“You know… my mother never bought that stuff. And neither did I.”
“Oh? {yay! This conversation! I already see where this train’s goin’}”
“Yeah… you know that you can actually make your own. It’s really simple. You just…”
“Yeah. I made all the food on my own with my second. And right now, well, right now, I’m buying it {Why am I explaining myself? Is it hot in here?}.”
“Well, then. If you’ve made it before, then you know just how simple it can be. I always felt so good knowing exactly what my children were getting, you know.”
“Yep. That’s why I’m buying organic. It at least makes me feel like I’m less worthless. Like I’m not completely ruining my children. {sarcastic. smiling. sort of.}”
“Yeah. We didn’t have all that organic stuff when I had my kids.”
And… silence.
“Now how old is that one there?”
“He’s about 9 months.”
“Oh he can’t be 9 months! Why he’s not even out of his infant seat?! At least they make them more comfortable nowadays.”
“Yeah. He likes his seat {he had better. he gets dragged around everywhere in it}. And he isn’t huge for his age. Must be the store-bought baby food {wink wink}. Or the fact that he was about the size of my arm when he was born {wait for it…}.”
And… silence again.
“Was he early?”
“Yeah. 8 weeks {10 bucks she asks how much he weighed}”
“How much did he weigh?” {I win the fake 10 dollas!}
“3 pounds.”
“Oh my. Babies that size never made it when I had kids. They had so many problems.”
“Yep. We’re pretty blessed. {please just stop talking. This is going nowhere good.}”
“I’d call that luck.”
“Tomato. Tamato. {Annnnd… this convo is done.}”
You know, the thing about me is, I tend to think I am a pretty accepting, polite, congenial gal. I’d definitely call those traits some of my strengths. I like people. I love chatting it up. I am always up for hearing new stories. And fostering relationships {yes, I’m giving myself props. It’s what we baby food buying people do}.
Until I’m not.
Gosh darn it. When I’m not, well, I can get pretty damn chippy. And I just can’t help myself. I mean, what response was Checker Grandma {I intend no ill-will toward grandmas. I only use this title because she was about 84 and told me she had her own children} expecting? I was actually in the process of purchasing baby food. From the store. Where she works. And where they sell groceries. In fact, that is the only thing I was buying. Ten packages of baby food. And my store-bought baby food eating baby was in his infant seat… the one that it is apparently odd to still carry him in. And there was no way I was divulging that he didn’t sit up. And that was the reason he still travels in his seat. I didn’t need to have that convo, too. Because her kids probably slid out at 12 pounds, sat up, and cranked their own food in the mill.

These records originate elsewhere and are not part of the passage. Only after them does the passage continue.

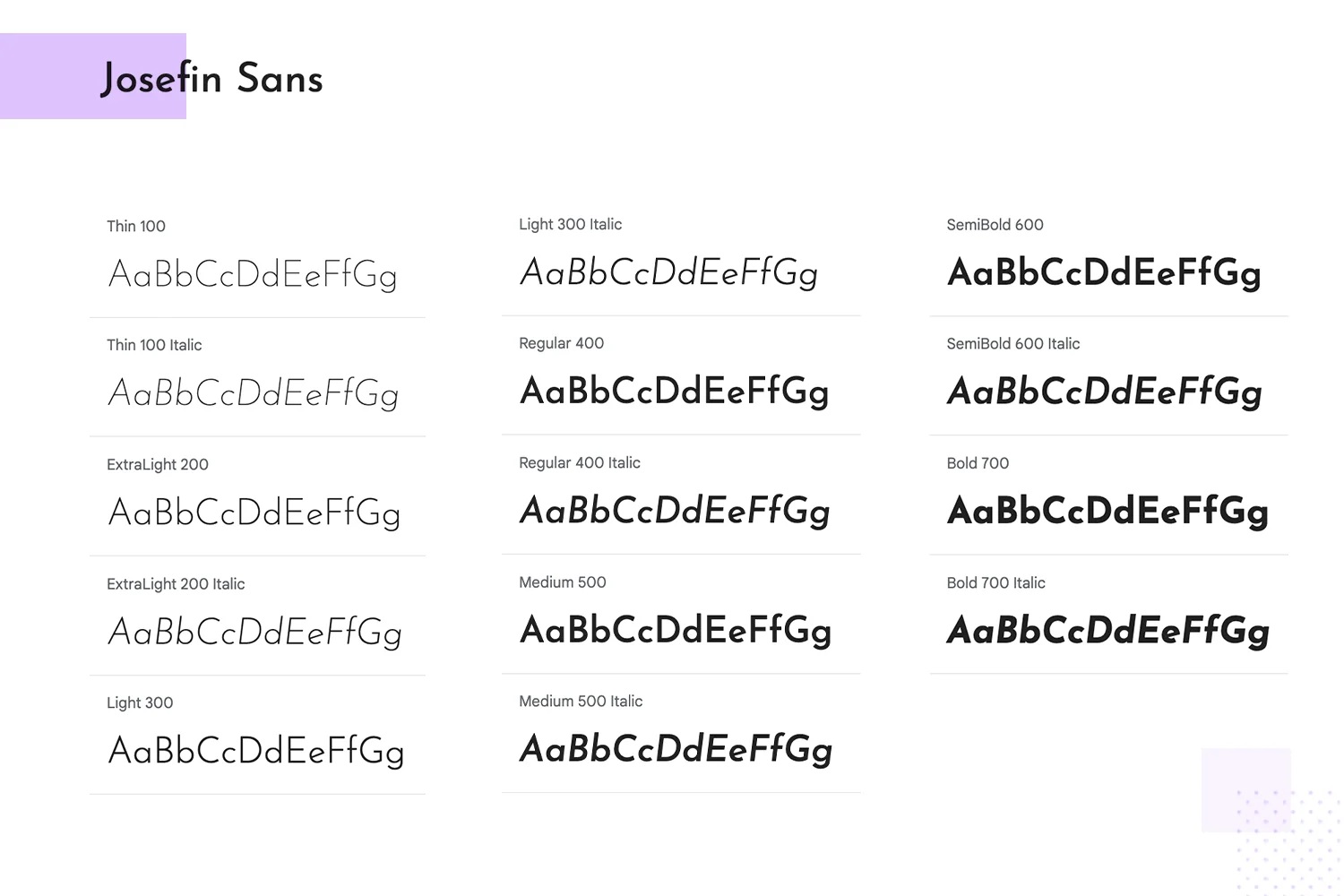Choose the SemiBold 600 font sample

coord(1105,273)
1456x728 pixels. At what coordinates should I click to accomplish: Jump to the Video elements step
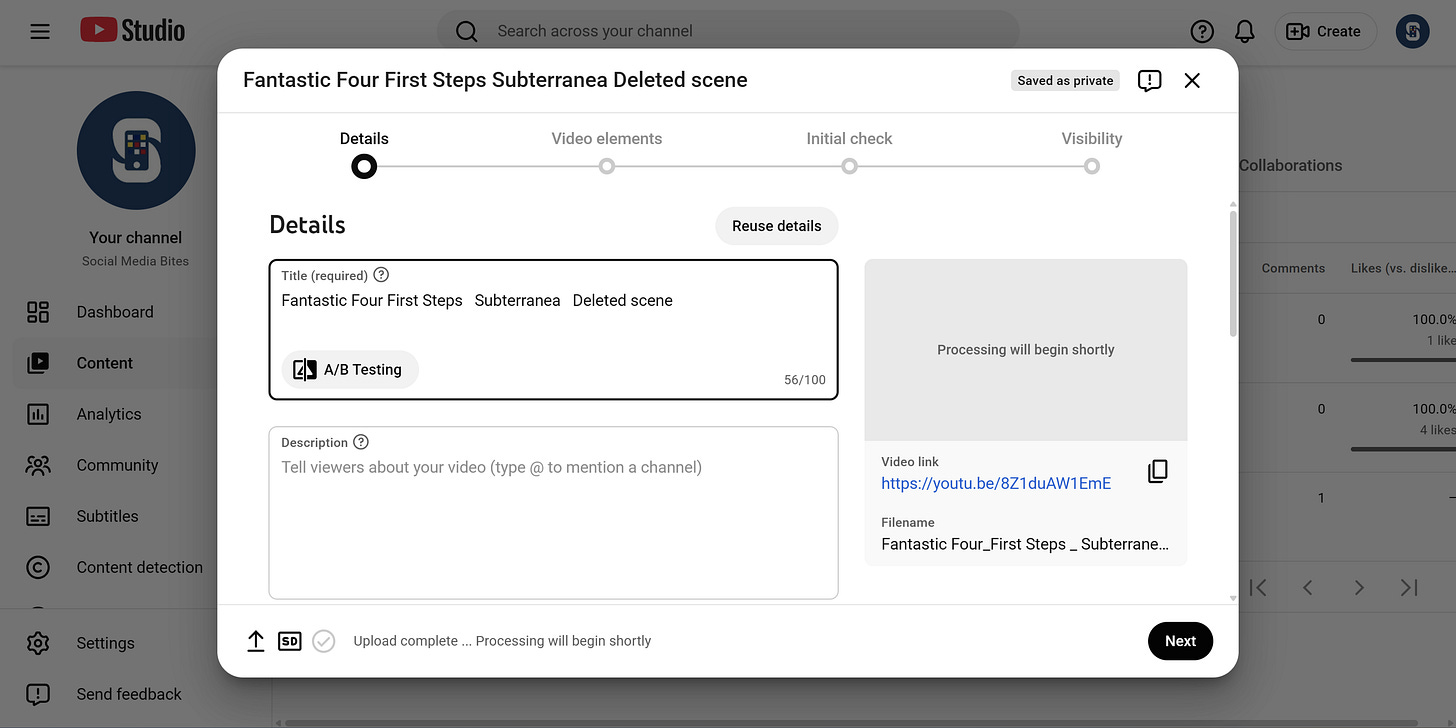[x=607, y=151]
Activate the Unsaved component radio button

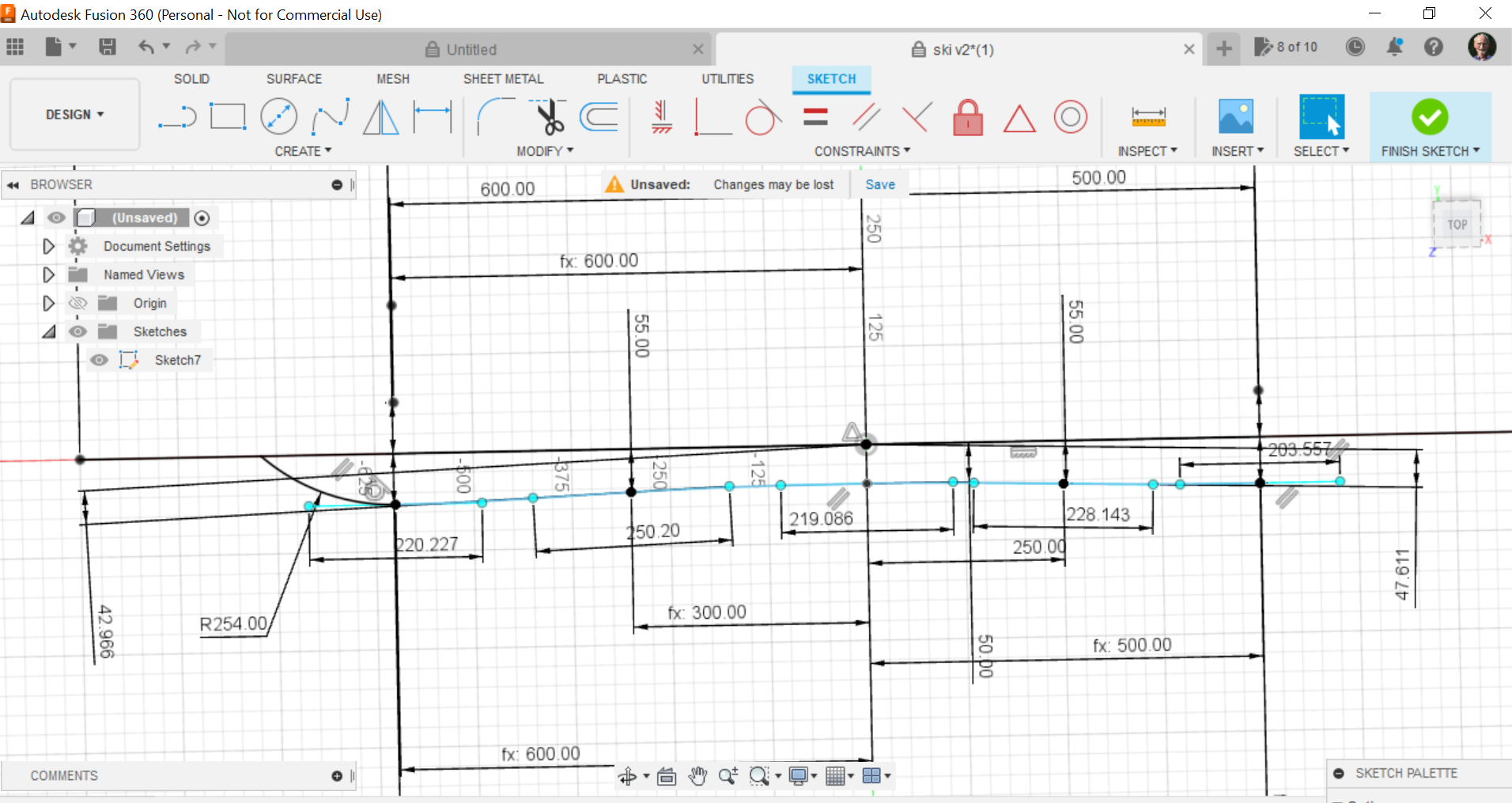coord(202,218)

I can’t imagine the convo she was about to have with the guy behind me buying a 1.75 of Svedka, and a box of condoms at 9 in the a.m. {No. Not joking. This is my life.} I imagine that in her day, no one even used condoms. Or drank Vodka that wasn’t made in a bathtub.
So, to Checker Grandma, you made a lasting impression. I think of you daily. Every time I tear back the plastic seal. And I even think that the food must still taste pretty good, even when served with a side of judgment. At least, it seems that my oddly tiny baby who is just lucky to not have a whole slew of problems finds it absolutely delightful. Heck, he’s even been happy when I’ve purchased non-organic food like you had in your day. Who could even fathom?
It’s okay, Checker Grandma, motherhood has thickened my skin to the judgments. The unsolicited advice. And the comments about my tiny babies {and seriously, this one is bigger than the others at this stage. But I wasn’t sharing that either}. And backhanded compliments. Because I’m actually living this mother of three under five show right now. And though someday, I’ll have a “back in my day”, for now, we’re eating store food and trucking around in car seats like it’s our job.